There are plenty of instances where Gandhi had displayed intolerance for different ideas. First, when Subhash Chandra Bose was forced out of his

elected position a President of the Indian National Congress because Gandhi found him to be insufficiently pliable and too
radical for his taste. And second, when Gandhi’s hunger strike (in 1932) forced B.R. Ambedkar, the voice of Dalits, to drop his demand for separate electorates. Since then, Ambedkar had disparaged Gandhi for his unwavering commitment to the caste system, implying that his concern for
the untouchables was a sham. Gandhi’s abandonment of the cause and interest of peasantry haunts them even today. The Dalits and Bahujans continue to struggle and experience a disconnect from true “freedom” seven decades after the independence.
Gandhi professed that above all, his mission was to bridge the gap between Hindus and Muslims. However, his equation of “Hindu nationalist tradition” to “Indianness” by his dress, vocabulary, demeanour, and his obsession with the protection of cows threatened the identity of other religious minorities. The use of the term Mahatma (great soul) by Gandhi’s acolytes as his title introduced Hindu spiritual terminology into the political arena.
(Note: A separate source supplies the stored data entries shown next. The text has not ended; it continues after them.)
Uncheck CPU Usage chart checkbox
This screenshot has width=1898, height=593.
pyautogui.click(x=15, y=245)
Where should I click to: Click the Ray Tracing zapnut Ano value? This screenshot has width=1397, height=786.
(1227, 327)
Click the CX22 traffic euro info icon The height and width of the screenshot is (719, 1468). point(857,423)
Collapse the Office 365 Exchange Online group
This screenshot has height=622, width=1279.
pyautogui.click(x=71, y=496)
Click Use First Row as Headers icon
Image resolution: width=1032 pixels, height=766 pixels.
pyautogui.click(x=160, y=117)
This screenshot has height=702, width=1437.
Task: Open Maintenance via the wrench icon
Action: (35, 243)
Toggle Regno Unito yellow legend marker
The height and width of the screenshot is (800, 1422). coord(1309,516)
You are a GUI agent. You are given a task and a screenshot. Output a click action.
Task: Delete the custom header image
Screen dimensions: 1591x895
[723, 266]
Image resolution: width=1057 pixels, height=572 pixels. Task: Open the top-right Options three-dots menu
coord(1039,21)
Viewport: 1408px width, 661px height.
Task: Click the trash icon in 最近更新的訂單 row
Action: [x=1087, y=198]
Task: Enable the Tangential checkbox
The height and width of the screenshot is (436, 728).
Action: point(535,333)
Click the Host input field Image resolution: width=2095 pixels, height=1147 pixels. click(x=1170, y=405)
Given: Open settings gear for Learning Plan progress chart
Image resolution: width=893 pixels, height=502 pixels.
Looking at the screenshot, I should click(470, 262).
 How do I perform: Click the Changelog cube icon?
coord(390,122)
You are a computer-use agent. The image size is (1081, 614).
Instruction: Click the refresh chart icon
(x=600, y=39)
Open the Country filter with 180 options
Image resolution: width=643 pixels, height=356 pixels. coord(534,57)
His ideas alluded to a mythical Hindu golden age that is assumed to have existed before the advent of Islam in India, which created a drawbridge and increased Muslim alienation in the country.
Gandhi’s ascension into a celebrity created disillusionment within people, and instances such as Jinnah being publicly booed-off a stage because of
his reluctance to refer to Gandhi as “Mahatma” became commonplace. He might identify as a peasant, but always in his essence, Gandhi was infinitely more than a peasant. He had intellect, vision, an ability to attract, the obvious privilege and pride of being an upper caste Hindu, and his asceticism. On the topic of Gandhi, school history textbooks are skewed to the point of blatant glorification, and the failure of the Indian National Congress post-independence shows how national identity was used as propaganda, devoid of any values.
The spirit of his ideas is more important than his human existence. The ideology of Gandhianism is more important to our nation than perhaps his legacy, and it faces the challenge of neglect and obfuscation.  Three bullets to the torso can only take a life, and not erase thought.